++++ INPUT MATERIAL ++++

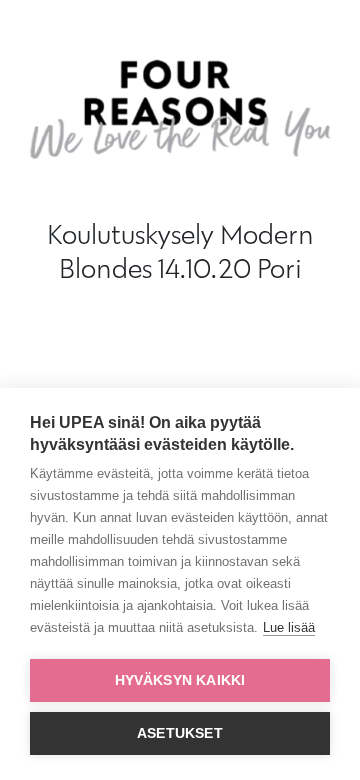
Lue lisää (289, 627)
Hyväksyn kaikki (180, 680)
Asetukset (180, 733)
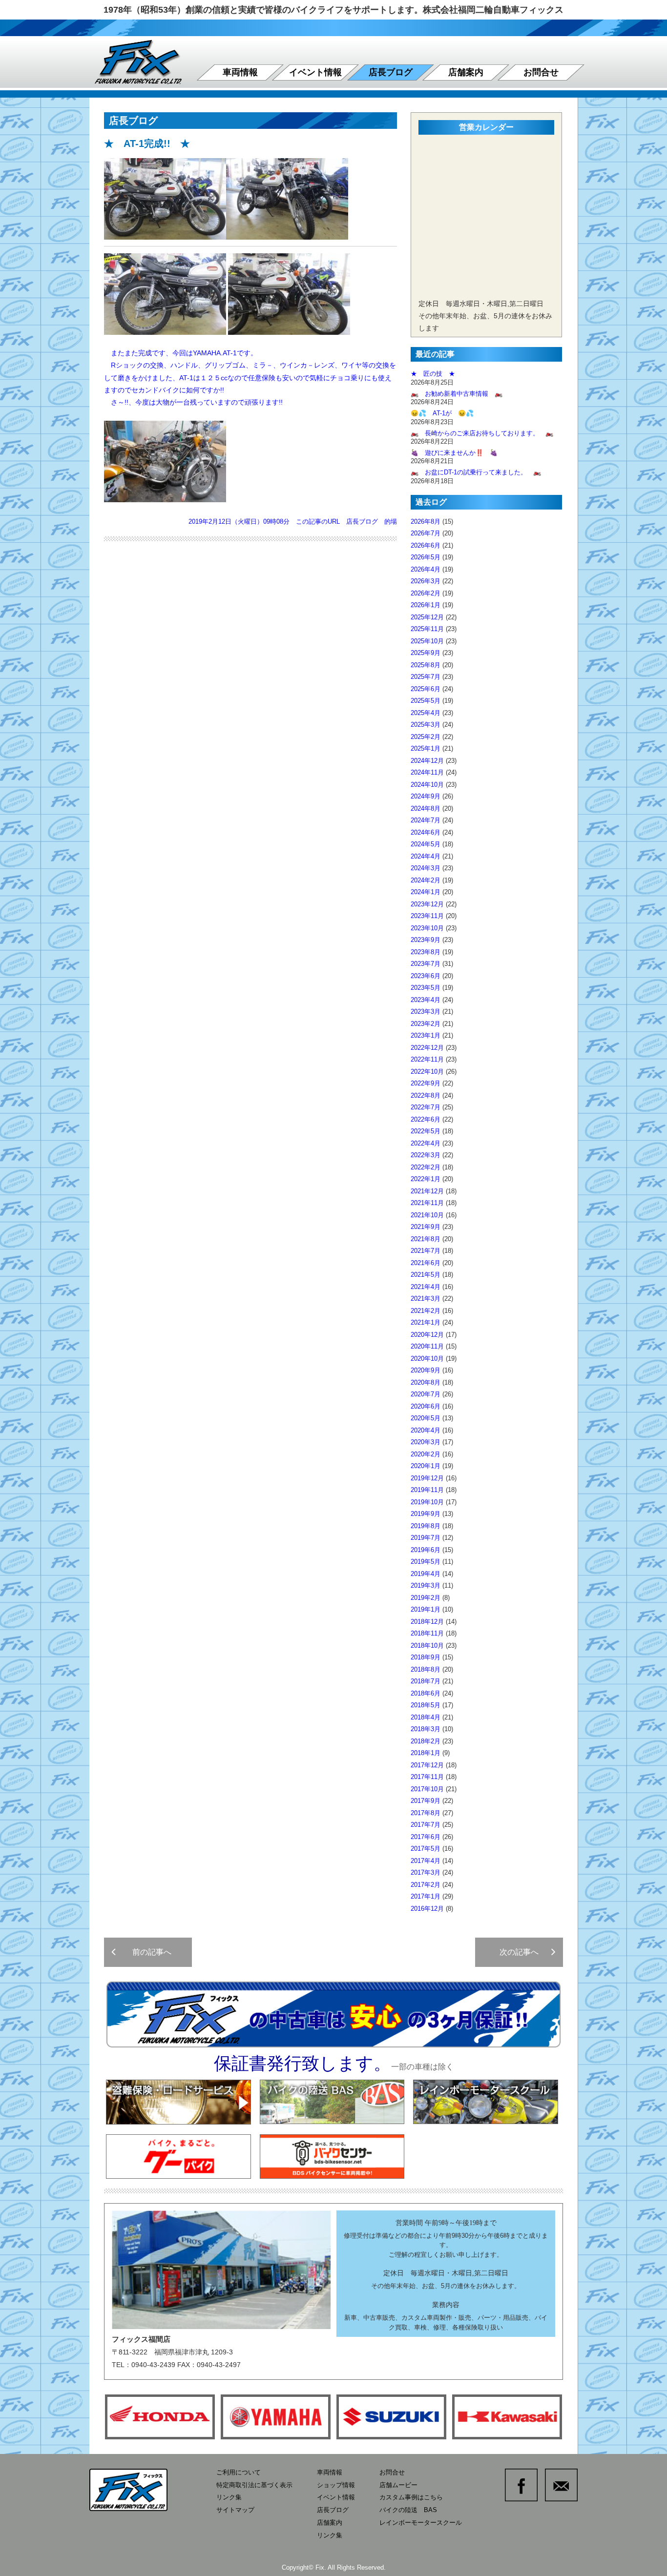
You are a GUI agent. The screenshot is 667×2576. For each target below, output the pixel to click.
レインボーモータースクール (420, 2522)
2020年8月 (425, 1382)
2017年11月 (427, 1776)
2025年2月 (425, 736)
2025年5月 (425, 700)
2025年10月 (427, 641)
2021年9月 (425, 1226)
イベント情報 (315, 72)
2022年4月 (425, 1143)
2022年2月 (425, 1167)
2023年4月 (425, 999)
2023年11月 (427, 916)
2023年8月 (425, 952)
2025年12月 (427, 617)
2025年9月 (425, 652)
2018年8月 (425, 1669)
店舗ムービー (398, 2485)
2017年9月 (425, 1800)
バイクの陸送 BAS (408, 2510)
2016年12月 (427, 1908)
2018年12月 (427, 1621)
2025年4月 (425, 712)
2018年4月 (425, 1717)
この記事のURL (318, 521)
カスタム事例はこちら (411, 2497)
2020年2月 (425, 1454)
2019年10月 (427, 1502)
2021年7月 (425, 1250)
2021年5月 (425, 1274)
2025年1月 (425, 748)
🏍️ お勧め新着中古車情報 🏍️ (460, 393)
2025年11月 (427, 629)
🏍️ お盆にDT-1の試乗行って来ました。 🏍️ (476, 472)
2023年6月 (425, 976)
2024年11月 (427, 772)
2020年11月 (427, 1346)
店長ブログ (391, 72)
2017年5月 (425, 1848)
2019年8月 (425, 1526)
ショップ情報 (336, 2485)
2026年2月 (425, 593)
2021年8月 (425, 1239)
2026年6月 (425, 545)
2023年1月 (425, 1035)
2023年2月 (425, 1023)
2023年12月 (427, 904)
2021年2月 (425, 1310)
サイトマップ (235, 2510)
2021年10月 (427, 1215)
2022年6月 (425, 1119)
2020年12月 (427, 1334)
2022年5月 (425, 1131)
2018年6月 (425, 1693)
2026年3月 (425, 581)
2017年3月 (425, 1872)
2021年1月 (425, 1322)
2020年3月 (425, 1442)
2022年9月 (425, 1083)
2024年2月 (425, 880)
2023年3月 (425, 1011)
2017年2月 (425, 1884)
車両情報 (240, 72)
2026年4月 (425, 569)
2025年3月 (425, 724)
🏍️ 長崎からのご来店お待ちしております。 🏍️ (482, 433)
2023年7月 (425, 963)
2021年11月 (427, 1202)
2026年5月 (425, 557)
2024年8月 (425, 808)
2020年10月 (427, 1358)
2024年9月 (425, 796)
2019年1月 (425, 1609)
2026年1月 (425, 605)
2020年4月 (425, 1430)
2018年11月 (427, 1633)
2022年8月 (425, 1095)
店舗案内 (465, 72)
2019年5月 (425, 1561)
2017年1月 (425, 1896)
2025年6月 (425, 689)
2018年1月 (425, 1753)
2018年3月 (425, 1729)
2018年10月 (427, 1645)
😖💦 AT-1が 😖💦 (442, 413)
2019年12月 (427, 1478)
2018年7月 (425, 1681)
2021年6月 (425, 1263)
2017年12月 (427, 1765)
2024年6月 (425, 832)
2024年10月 (427, 784)
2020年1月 (425, 1466)
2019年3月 (425, 1585)
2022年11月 (427, 1059)
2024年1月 (425, 892)
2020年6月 (425, 1406)
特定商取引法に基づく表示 (254, 2485)
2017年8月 (425, 1813)
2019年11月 (427, 1489)
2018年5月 (425, 1705)
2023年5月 (425, 987)
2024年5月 (425, 844)
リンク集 (229, 2497)
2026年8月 (425, 521)
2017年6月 (425, 1836)
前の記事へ (148, 1952)
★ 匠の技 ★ (433, 373)
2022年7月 (425, 1107)
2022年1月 (425, 1179)
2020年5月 (425, 1418)
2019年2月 (425, 1597)
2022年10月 (427, 1071)
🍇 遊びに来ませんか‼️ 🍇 (454, 452)
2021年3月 (425, 1298)
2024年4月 (425, 856)
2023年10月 (427, 928)
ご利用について (238, 2472)
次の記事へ (523, 1952)
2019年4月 (425, 1573)
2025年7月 (425, 676)
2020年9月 (425, 1370)
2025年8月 (425, 665)
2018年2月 (425, 1741)
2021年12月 (427, 1191)
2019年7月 (425, 1537)
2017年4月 (425, 1860)
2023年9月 (425, 939)
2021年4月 (425, 1286)
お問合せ (541, 72)
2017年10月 (427, 1789)
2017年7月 (425, 1824)
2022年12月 (427, 1047)
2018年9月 (425, 1657)
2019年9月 (425, 1513)
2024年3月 (425, 868)
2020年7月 (425, 1394)
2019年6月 (425, 1550)
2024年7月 (425, 820)
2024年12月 (427, 760)
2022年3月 (425, 1155)
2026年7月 (425, 533)
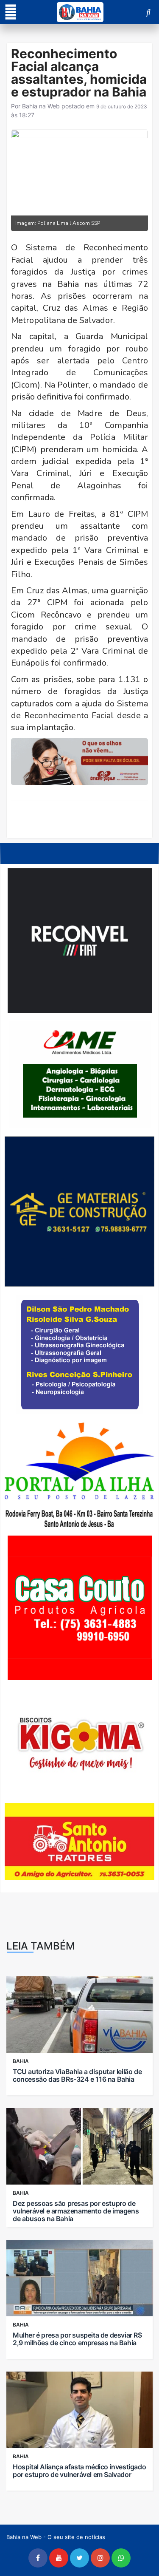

++++

### WORK INSTRUCTIONS
In the copy, every entry must appear exactly as written, and no picture may appear.

### SOLUTION FOR THIS EXERCISE
Lue lisää (289, 627)
Hyväksyn kaikki (180, 680)
Asetukset (180, 733)
You are a GUI agent. The screenshot is 667×2576. For each target below, output the pixel to click.
レインボーモータースクール (420, 2522)
2020年8月 (425, 1382)
2017年11月 (427, 1776)
2025年2月 (425, 736)
2025年5月 (425, 700)
2025年10月 (427, 641)
2021年9月 (425, 1226)
イベント情報 (315, 72)
2022年4月 (425, 1143)
2022年2月 (425, 1167)
2023年4月 (425, 999)
2023年11月 (427, 916)
2023年8月 (425, 952)
2025年12月 (427, 617)
2025年9月 (425, 652)
2018年8月 (425, 1669)
店舗ムービー (398, 2485)
2017年9月 (425, 1800)
バイクの陸送 BAS (408, 2510)
2016年12月 (427, 1908)
2018年12月 (427, 1621)
2025年4月 (425, 712)
2018年4月 (425, 1717)
この記事のURL (318, 521)
カスタム事例はこちら (411, 2497)
2020年2月 (425, 1454)
2019年10月 (427, 1502)
2021年7月 (425, 1250)
2021年5月 (425, 1274)
2025年1月 (425, 748)
🏍️ お勧め新着中古車情報 🏍️ (460, 393)
2025年11月 (427, 629)
🏍️ お盆にDT-1の試乗行って来ました。 🏍️ (476, 472)
2023年6月 (425, 976)
2024年11月 (427, 772)
2020年11月 (427, 1346)
店長ブログ (391, 72)
2017年5月 (425, 1848)
2019年8月 (425, 1526)
ショップ情報 (336, 2485)
2026年2月 (425, 593)
2021年8月 (425, 1239)
2026年6月 (425, 545)
2023年1月 (425, 1035)
2023年2月 (425, 1023)
2023年12月 (427, 904)
2021年2月 (425, 1310)
サイトマップ (235, 2510)
2021年10月 (427, 1215)
2022年6月 (425, 1119)
2020年12月 (427, 1334)
2022年5月 (425, 1131)
2018年6月 (425, 1693)
2026年3月 (425, 581)
2017年3月 (425, 1872)
2021年1月 (425, 1322)
2020年3月 (425, 1442)
2022年9月 (425, 1083)
2024年2月 (425, 880)
2023年3月 (425, 1011)
2017年2月 (425, 1884)
車両情報 (240, 72)
2026年4月 (425, 569)
2025年3月 (425, 724)
🏍️ 長崎からのご来店お待ちしております。 🏍️ (482, 433)
2023年7月 (425, 963)
2021年11月 (427, 1202)
2026年5月 (425, 557)
2024年8月 (425, 808)
2020年10月 (427, 1358)
2024年9月 (425, 796)
2019年1月 (425, 1609)
2026年1月 (425, 605)
2020年4月 (425, 1430)
2018年11月 (427, 1633)
2022年8月 (425, 1095)
店舗案内 (465, 72)
2019年5月 (425, 1561)
2017年1月 (425, 1896)
2025年6月 (425, 689)
2018年1月 (425, 1753)
2018年3月 (425, 1729)
2018年10月 (427, 1645)
😖💦 AT-1が 😖💦 (442, 413)
2019年12月 (427, 1478)
2018年7月 (425, 1681)
2021年6月 (425, 1263)
2017年12月 (427, 1765)
2024年6月 (425, 832)
2024年10月 (427, 784)
2020年1月 (425, 1466)
2019年3月 (425, 1585)
2022年11月 (427, 1059)
2024年1月 (425, 892)
2020年6月 (425, 1406)
特定商取引法に基づく表示 (254, 2485)
2017年8月 (425, 1813)
2019年11月 (427, 1489)
2018年5月 (425, 1705)
2023年5月 (425, 987)
2024年5月 (425, 844)
リンク集 (229, 2497)
2026年8月 (425, 521)
2017年6月 (425, 1836)
前の記事へ (148, 1952)
★ 匠の技 ★ (433, 373)
2022年7月 (425, 1107)
2022年1月 (425, 1179)
2020年5月 (425, 1418)
2019年2月 (425, 1597)
2022年10月 (427, 1071)
🍇 遊びに来ませんか‼️ 🍇 (454, 452)
2021年3月 (425, 1298)
2024年4月 (425, 856)
2023年10月 (427, 928)
ご利用について (238, 2472)
次の記事へ (523, 1952)
2019年4月 (425, 1573)
2025年7月 (425, 676)
2020年9月 (425, 1370)
2025年8月 (425, 665)
2018年2月 (425, 1741)
2021年12月 (427, 1191)
2019年7月 (425, 1537)
2017年4月 (425, 1860)
2023年9月 (425, 939)
2021年4月 (425, 1286)
お問合せ (541, 72)
2017年10月 (427, 1789)
2017年7月 (425, 1824)
2022年12月 (427, 1047)
2018年9月 (425, 1657)
2019年9月 (425, 1513)
2024年3月 (425, 868)
2020年7月 (425, 1394)
2019年6月 (425, 1550)
2024年7月 (425, 820)
2024年12月 (427, 760)
2022年3月 (425, 1155)
2026年7月 (425, 533)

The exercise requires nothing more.